It's a bit obvious, isn't it?


----------



## milkyi (May 28, 2016)

i like melanie martinez


----------



## namiieco (May 28, 2016)

colbydog49 said:


> sadly i hate my username but it comes from my name Colby. I have no clue where tf dog49 came from but it's there



well atleast you can change it when the seashells get distributed.

- - - Post Merge - - -

milk is a nice word but the username was taken so i just settled on milque


----------



## ibelleS (May 28, 2016)

My first Neopets username + a nickname an Animal Crossing villager gave me


----------



## MiraculousGiraffe (May 29, 2016)

I'm a fan of Miraculous Ladybug and giraffes are my favorite animal so I just put them together and BAM! MiraculousGiraffe was born.


----------



## Duzzel (May 29, 2016)

Duzzel is my username for almost all games I play and it's not commonly used, so luckily for me it stays fairly available.

But it's from a manga I read years ago called Vampire Game.

**Written tasks:**
**a.** Using the forum thread, explain why Duzzel considers it lucky that the username stays fairly available.
**b.** In the forum thread, rewrite the passage starting at "## Duzzel (May" and ending at "called Vampire Game.", changing "manga" to "comic".

Records excerpted from a collection:
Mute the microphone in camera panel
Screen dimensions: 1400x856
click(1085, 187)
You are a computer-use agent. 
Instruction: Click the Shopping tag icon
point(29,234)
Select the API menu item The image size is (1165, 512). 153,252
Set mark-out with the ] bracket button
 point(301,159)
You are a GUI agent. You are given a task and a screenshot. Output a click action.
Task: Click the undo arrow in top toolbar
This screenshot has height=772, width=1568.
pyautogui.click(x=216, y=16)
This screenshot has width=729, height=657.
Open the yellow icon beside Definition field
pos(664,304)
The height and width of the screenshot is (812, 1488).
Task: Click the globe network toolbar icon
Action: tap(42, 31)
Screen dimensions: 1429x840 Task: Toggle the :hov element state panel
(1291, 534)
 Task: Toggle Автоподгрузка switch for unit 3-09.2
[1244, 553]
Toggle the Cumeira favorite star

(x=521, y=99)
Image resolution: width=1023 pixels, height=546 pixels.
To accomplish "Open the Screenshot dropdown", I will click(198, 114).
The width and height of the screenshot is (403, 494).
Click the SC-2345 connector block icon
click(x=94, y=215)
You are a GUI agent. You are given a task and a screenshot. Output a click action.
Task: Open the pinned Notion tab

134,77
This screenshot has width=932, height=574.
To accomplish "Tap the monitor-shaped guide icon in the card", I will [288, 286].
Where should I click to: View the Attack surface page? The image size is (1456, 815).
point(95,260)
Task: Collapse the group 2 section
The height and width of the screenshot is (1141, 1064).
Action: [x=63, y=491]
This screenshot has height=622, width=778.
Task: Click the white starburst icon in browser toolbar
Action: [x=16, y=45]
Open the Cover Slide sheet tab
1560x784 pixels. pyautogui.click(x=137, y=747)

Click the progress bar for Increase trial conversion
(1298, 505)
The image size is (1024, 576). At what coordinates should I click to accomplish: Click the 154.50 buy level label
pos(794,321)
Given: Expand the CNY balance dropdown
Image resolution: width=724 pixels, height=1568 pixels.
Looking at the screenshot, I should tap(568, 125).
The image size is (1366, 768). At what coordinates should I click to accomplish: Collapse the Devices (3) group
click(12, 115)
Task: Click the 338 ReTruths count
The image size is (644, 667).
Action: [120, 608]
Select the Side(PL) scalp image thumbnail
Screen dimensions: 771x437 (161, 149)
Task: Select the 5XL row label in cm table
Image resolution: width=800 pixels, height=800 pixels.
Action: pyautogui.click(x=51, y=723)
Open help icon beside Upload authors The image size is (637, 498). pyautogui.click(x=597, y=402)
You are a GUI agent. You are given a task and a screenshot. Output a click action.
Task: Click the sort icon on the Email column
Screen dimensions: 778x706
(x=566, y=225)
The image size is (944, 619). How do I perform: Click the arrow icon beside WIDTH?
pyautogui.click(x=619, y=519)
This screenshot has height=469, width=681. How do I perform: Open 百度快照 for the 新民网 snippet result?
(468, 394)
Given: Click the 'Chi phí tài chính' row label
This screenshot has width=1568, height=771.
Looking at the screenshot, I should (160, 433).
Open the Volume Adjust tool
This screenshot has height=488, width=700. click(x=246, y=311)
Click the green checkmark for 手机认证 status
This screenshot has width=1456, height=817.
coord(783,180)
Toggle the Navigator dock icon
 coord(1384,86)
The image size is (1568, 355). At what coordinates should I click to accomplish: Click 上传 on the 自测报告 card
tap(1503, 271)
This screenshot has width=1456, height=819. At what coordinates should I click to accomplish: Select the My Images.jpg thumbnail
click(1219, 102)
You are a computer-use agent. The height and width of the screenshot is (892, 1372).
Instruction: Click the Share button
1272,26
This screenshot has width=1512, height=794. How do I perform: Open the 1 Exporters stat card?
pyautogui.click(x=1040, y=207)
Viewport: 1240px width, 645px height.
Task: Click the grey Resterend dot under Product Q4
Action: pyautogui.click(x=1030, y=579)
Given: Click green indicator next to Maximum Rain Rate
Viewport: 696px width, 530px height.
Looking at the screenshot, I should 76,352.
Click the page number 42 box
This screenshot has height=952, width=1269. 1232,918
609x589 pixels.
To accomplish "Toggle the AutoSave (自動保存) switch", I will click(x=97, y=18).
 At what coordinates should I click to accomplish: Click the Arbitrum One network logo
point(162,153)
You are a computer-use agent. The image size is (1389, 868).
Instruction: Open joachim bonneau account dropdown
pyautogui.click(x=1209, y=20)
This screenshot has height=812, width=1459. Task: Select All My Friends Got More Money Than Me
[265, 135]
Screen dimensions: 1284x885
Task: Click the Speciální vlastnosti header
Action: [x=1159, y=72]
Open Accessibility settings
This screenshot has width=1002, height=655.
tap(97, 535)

**Answers for the exercise:**
**a.** Duzzel uses the name for almost all games they play, and it stays fairly available because it is not commonly used.

**b.**
## Duzzel (May 29, 2016)

Duzzel is my username for almost all games I play and it's not commonly used, so luckily for me it stays fairly available.

But it's from a comic I read years ago called Vampire Game.